Climate check revealed insufficient power of the forced ventilation system under warm summer conditions to guarantee appropriate air exchange rates. In the large gestation unit the exhaust system was error-prone due to gravity valves in the outer part of the exhaust chimney. Wind pressure was causing a back pressure from the outside preventing sufficient opening of the valve. It can be assumed, that real ventilation rates were decreased by this hindrance. Dust particle load in air might had been accumulated under insufficient air exchange rate conditions leading to a high pathogen burden in the environment and in the air. The fact, that only gestating sows were severly affected while sows in other areas recovered after metamizole treatment led to the hypothesis, that insufficient air exchange rates in the large gestational unit triggered the disease.

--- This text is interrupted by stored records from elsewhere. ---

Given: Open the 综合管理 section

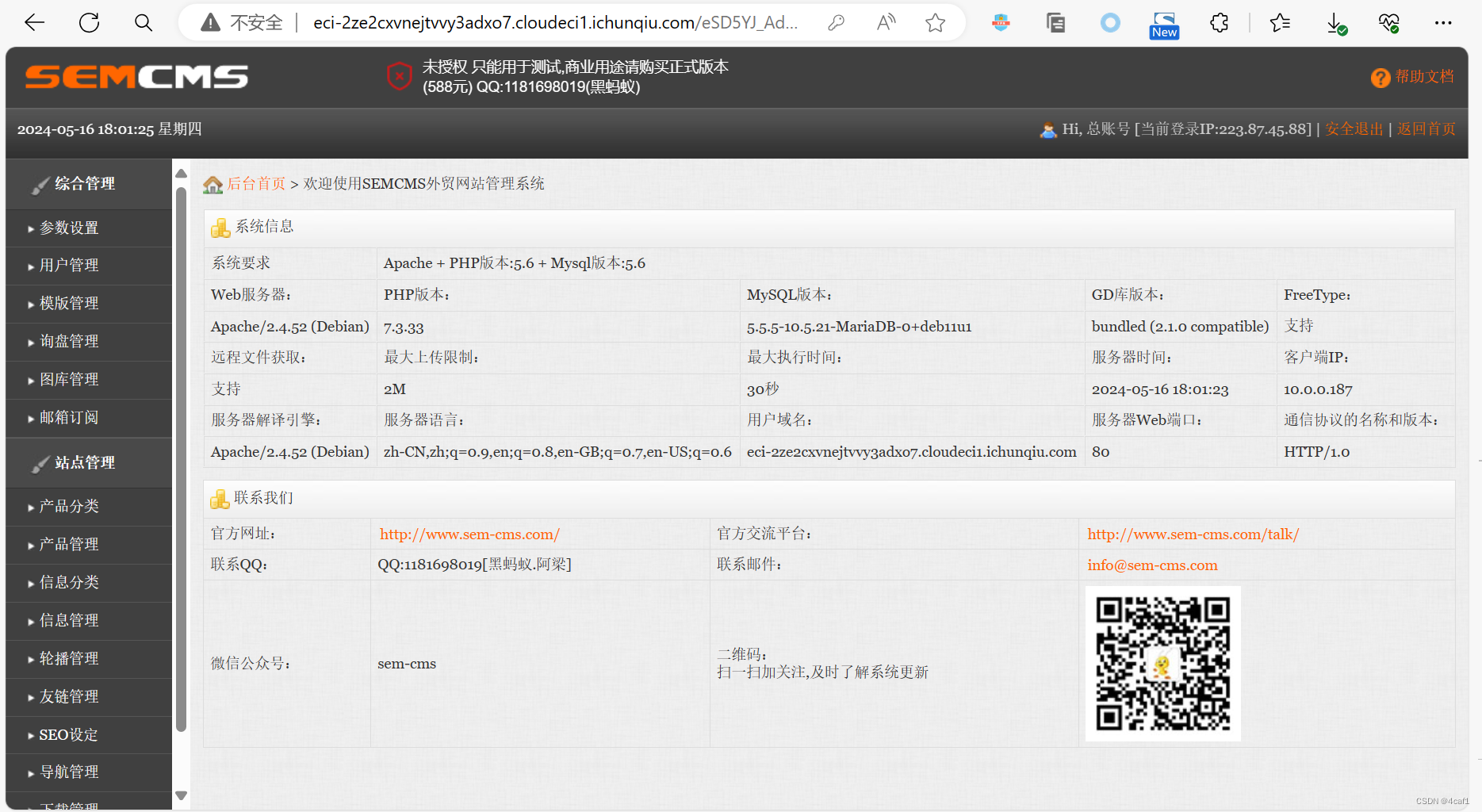Looking at the screenshot, I should click(x=84, y=183).
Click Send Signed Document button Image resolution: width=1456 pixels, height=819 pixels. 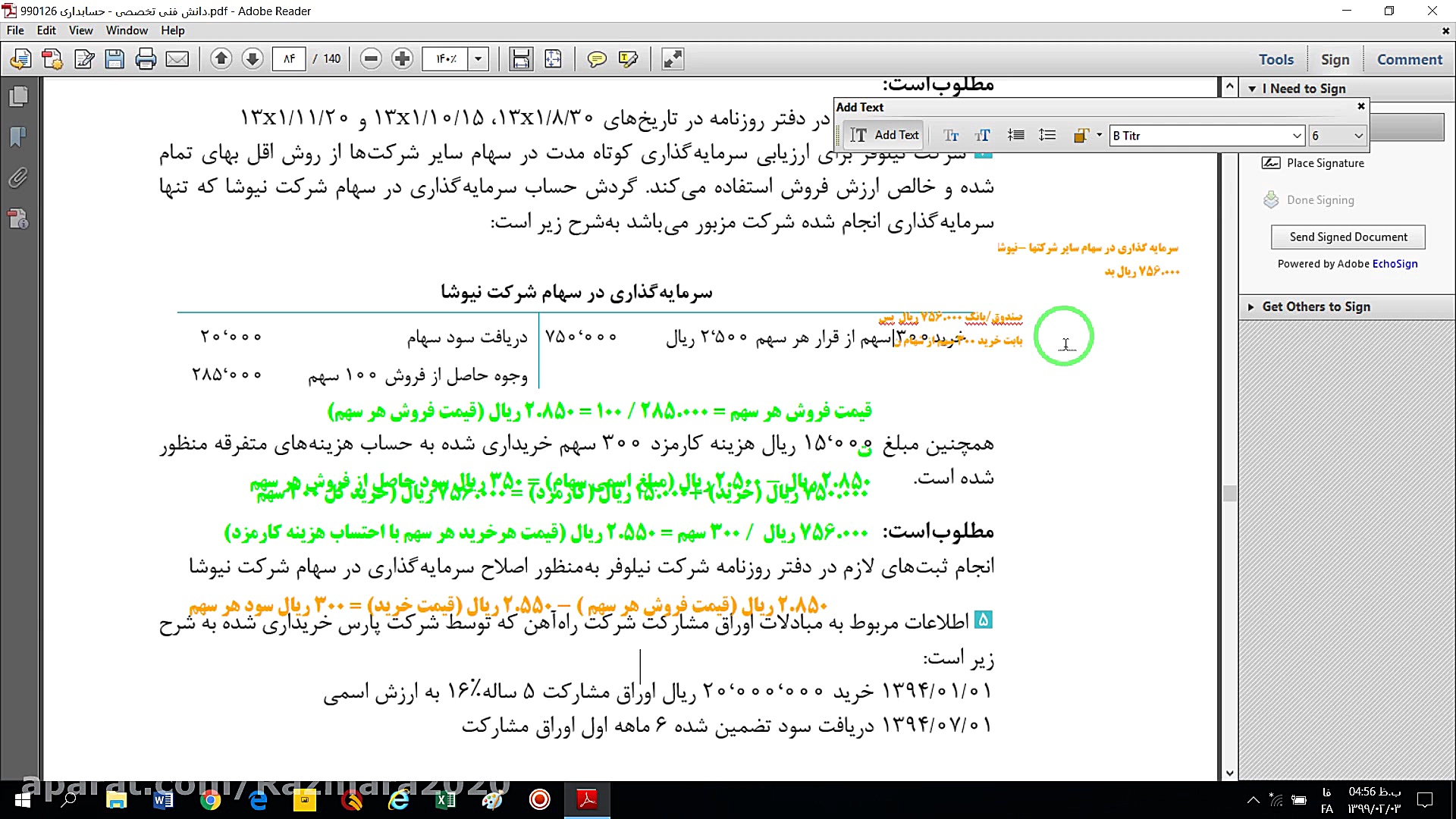[x=1348, y=237]
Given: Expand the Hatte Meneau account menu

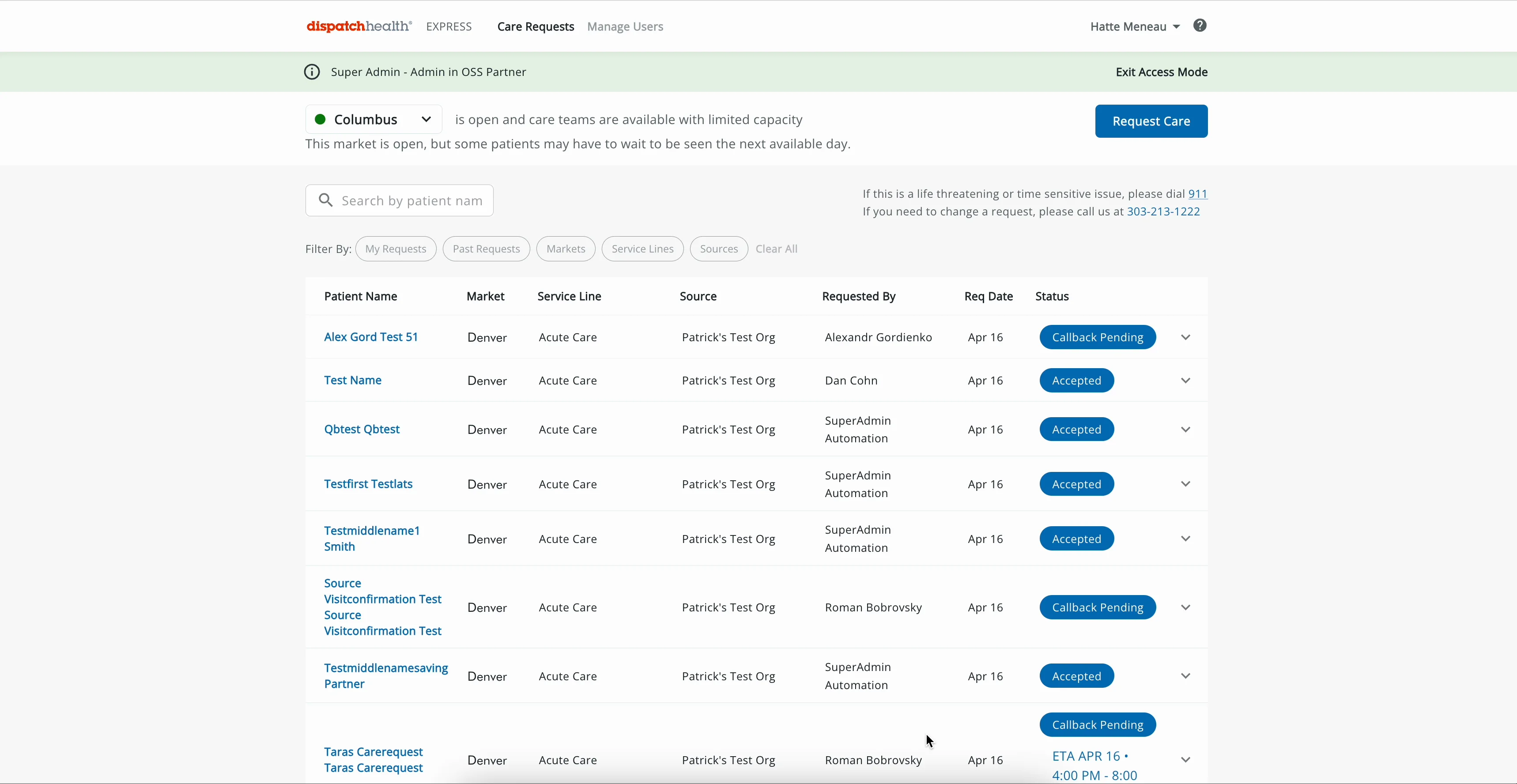Looking at the screenshot, I should (1134, 26).
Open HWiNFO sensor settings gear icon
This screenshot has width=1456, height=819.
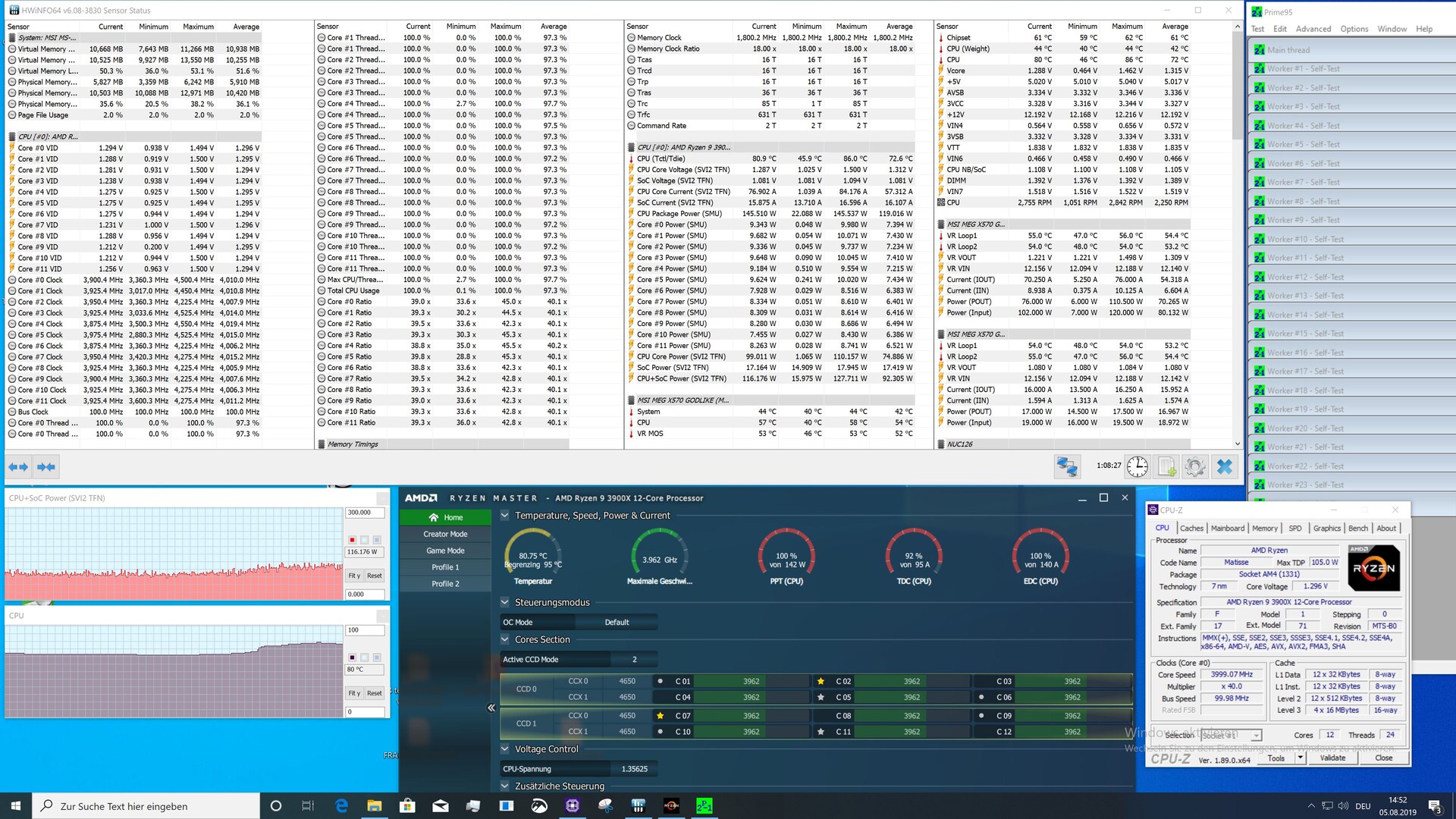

Gilts were kept in quarantine in a separate building between the horse holding site and the sow farm. Gilts never became ill, so that they were unlikely the source of entry. Finally it cannot be excluded that healthy and immune gilts were carriers of S. zooepidemicus leading to introduction of this pathogen to the sow farm. In a recent infection trial faecal shedding, and faecal-oral route were found to be a major route of transmission between pigs. Also healthy carrier pigs were found to shed the pathogen [10].

Another possibility for introduction of the pathogen to the sow farm would be a high bacterial load in the drinking water system with the possibility of an infection by water aerosols during drinking. Unfortunately the authors did not take water samples for examination of S. zooepidemicus, so that this route of infection -which is well-known in horses- could not be verified. In the water pipe swabs S. zooepidemicus was not detected, but it is not known, if biofilm or water has a higher sensitivity for detection of this pathogen. In the water pipe swabs staphylococcus spp. and yeasts were found, which are detected in most water pipe swabs taken in swine husbandry [33]. Water pipes are always covered with biofilm containing also environmental or commensal pathogens. A quantification of microorganisms from water pipe swabs is usually not possible due to the fact, that no measurable amount of water pipe deposit is harvested and that no reference value (e.g. number of pathogens per gram biofilm) exist or can be created. Therefore, swab samples from water pipes are examined mainly for pathogenic microorganisms, which could not be detected in this case. Immunosuppressive or synergistic effects for staphylococci or yeasts are not described, so that an involvement in the disease pathogenesis seems to be unliklely in this case.

Three horses were kept about 100 m away from the sow units. These animals were healthy and were therefore not examined. According to the farmer, the horses have not been ill in the recent past but could have been potential carriers. S. zooepidemicus is an opportunistic and commensal pathogen in the upper respiratory tract of horses and can be isolated from clinically healthy carrier animals in high prevalences of about 55% [34,35,36].

S. zooepidemicus is an important swine pathogen in China and South-East Asia. It has also caused outbreaks in pigs in the United States [3, 5]. Interestingly, the outbreak strains from Ohio and Tennessee belong to the same sequence type as two outbreak strains (CY and ATCC 35,246) from China, namely ST194 [7]. The isolate of the case described here is unrelated to ST194. The newly assigned ST524 is a single locus variant of ST65 which includes only five isolates from the upper respiratory tract of horses. This case report shows that this lineage of S. zooepidemicus is capable of infecting different hosts such as horses and pigs. In Europe disease in pigs caused by S. zooepidemicus has only been described once so far. In this recent case description from the Netherlands identical clinical signs have been reported as high fever, lethargy, mucous nasal discharge, conjunctivitis and swollen eyelids [12]. A sequence type could not be identified.

In conclusion, this case report is the first in Germany describing severe disease in sows caused by an invasive S. zooepidemicus infection with a new sequence type.